__Brief__: Repeat the entries below exactly, pictures excluded.

__Study material__:
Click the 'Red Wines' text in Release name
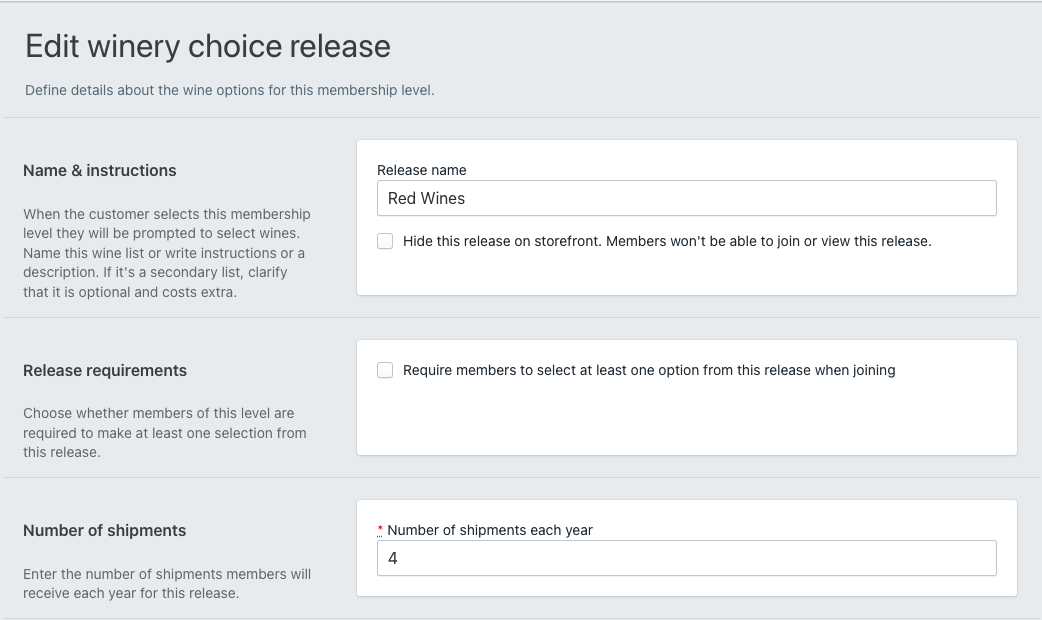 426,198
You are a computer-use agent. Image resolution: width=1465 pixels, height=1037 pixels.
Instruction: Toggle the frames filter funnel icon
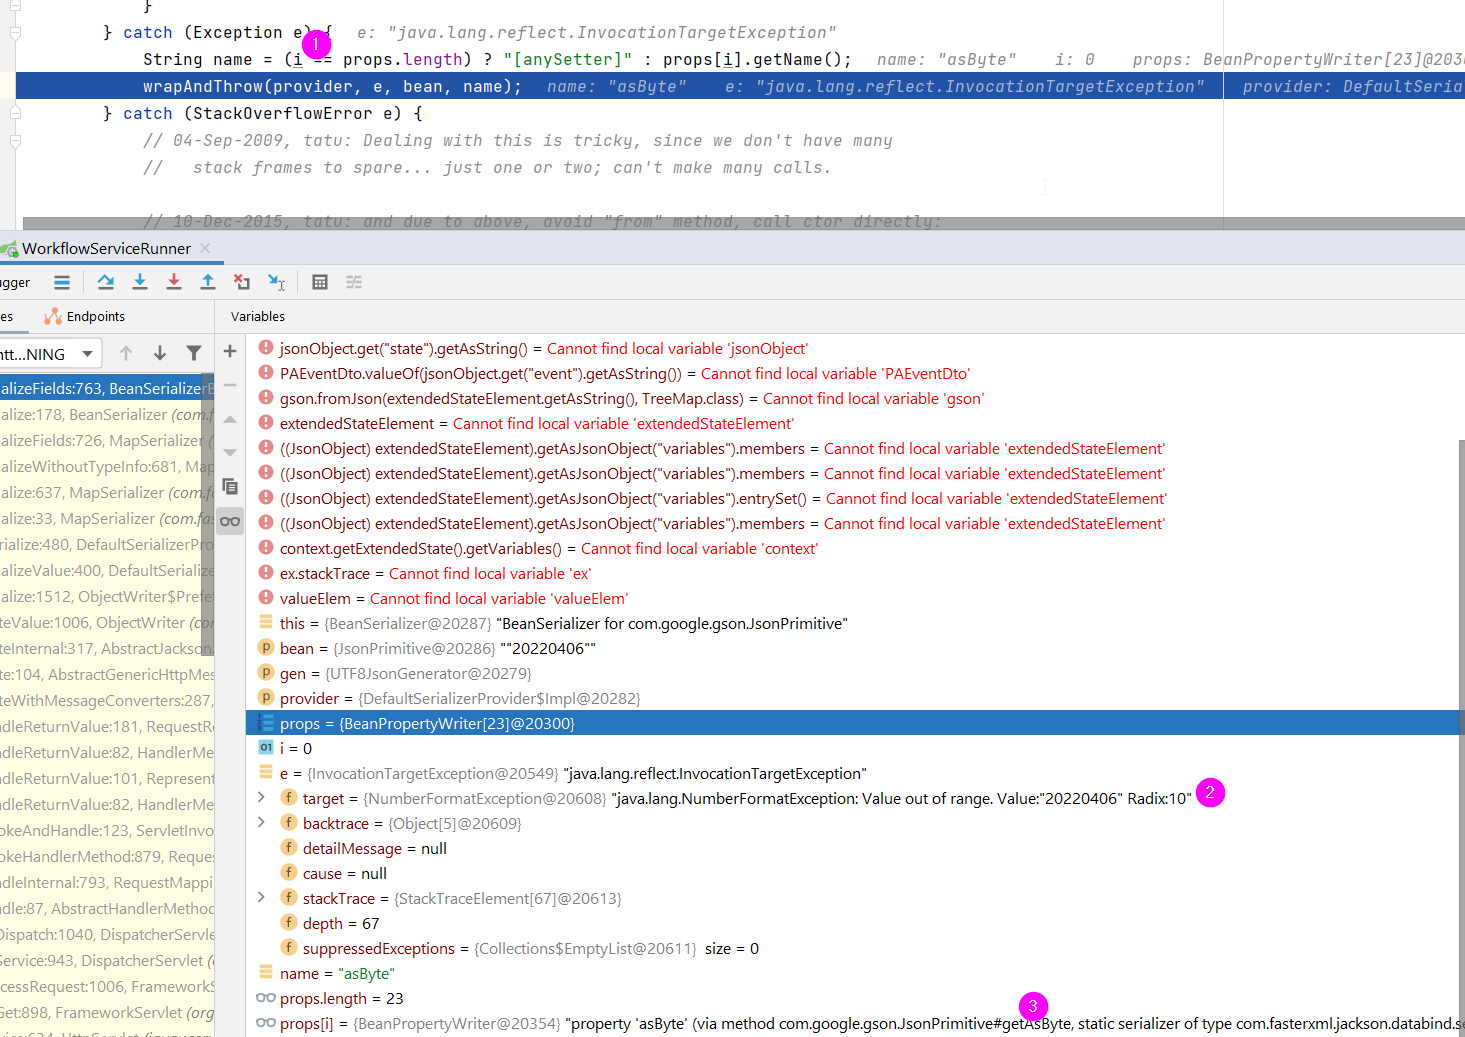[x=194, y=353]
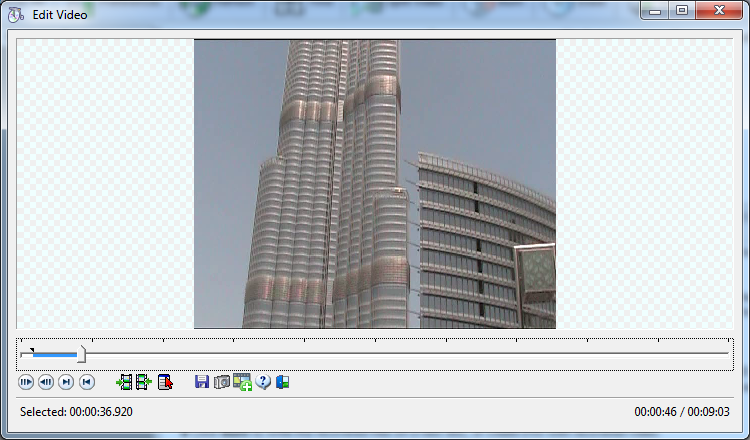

__Exercise response__:
Click the 'Red Wines' text in Release name
 426,198
You are a computer-use agent. Image resolution: width=1465 pixels, height=1037 pixels.
Instruction: Toggle the frames filter funnel icon
[x=194, y=353]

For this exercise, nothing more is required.